Por lo tanto, si bien Patterson tiene razón en que quienes rechazan el orden moral de Dios encontrarán su situación política condenada, el resultado de ese rechazo es de hecho el Estado mismo, no la falta de él. (Por cierto, también hablaré del libro de los Jueces en un artículo). Podcast La fe en busca de la libertad episodio. Suscríbete ¡y compruébalo!)
Pero basta, debo concluir mi crítica. El punto final es simplemente que cuando usted, querido lector, ve este tipo de afirmaciones en escritos populares, pueden parecer abrumadoras al principio, pero puede desentrañarlas con un análisis lógico cuidadoso. Observe el flujo del argumento, detecte las implicaciones y los errores de prueba, y luego plantee buenas preguntas que expongan los fallos.

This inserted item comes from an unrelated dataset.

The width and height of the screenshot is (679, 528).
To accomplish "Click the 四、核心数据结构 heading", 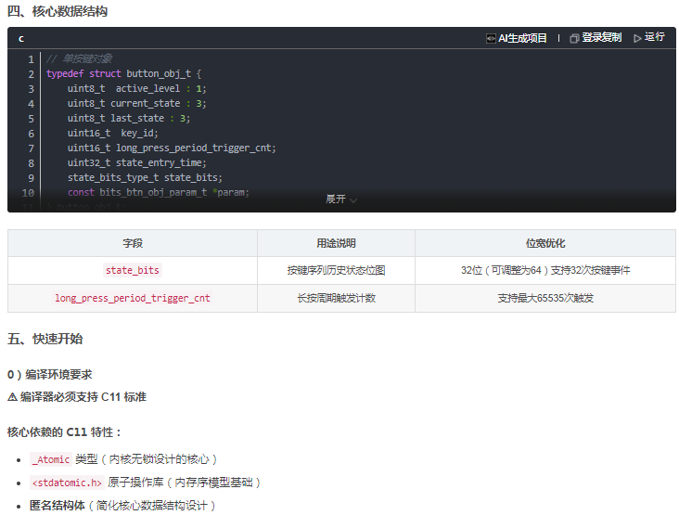I will point(58,11).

Un último punto a tener en cuenta elogiar Señor Patterson. Aunque no estemos de acuerdo en cuanto a la teología y quizás ni siquiera en cuanto a qué hacer con respecto a la situación de Ucrania desde un punto de vista político, estoy totalmente de acuerdo con él en cuanto a manifestarse abiertamente contra lo que está haciendo Rusia. Felicitaciones por esta declaración en particular:
“Por lo tanto, la justicia nos obliga a decir categóricamente que la invasión rusa y su naturaleza destructiva son erróneas. Son erróneas en sus motivos; son erróneas en su agresión desenfrenada; son erróneas en la violación de los pactos internacionales firmados por Rusia. La justicia comienza por reconocer las cualidades morales de la situación”. – Patterson
Bien dicho, ahora mantengamos una postura no intervencionista.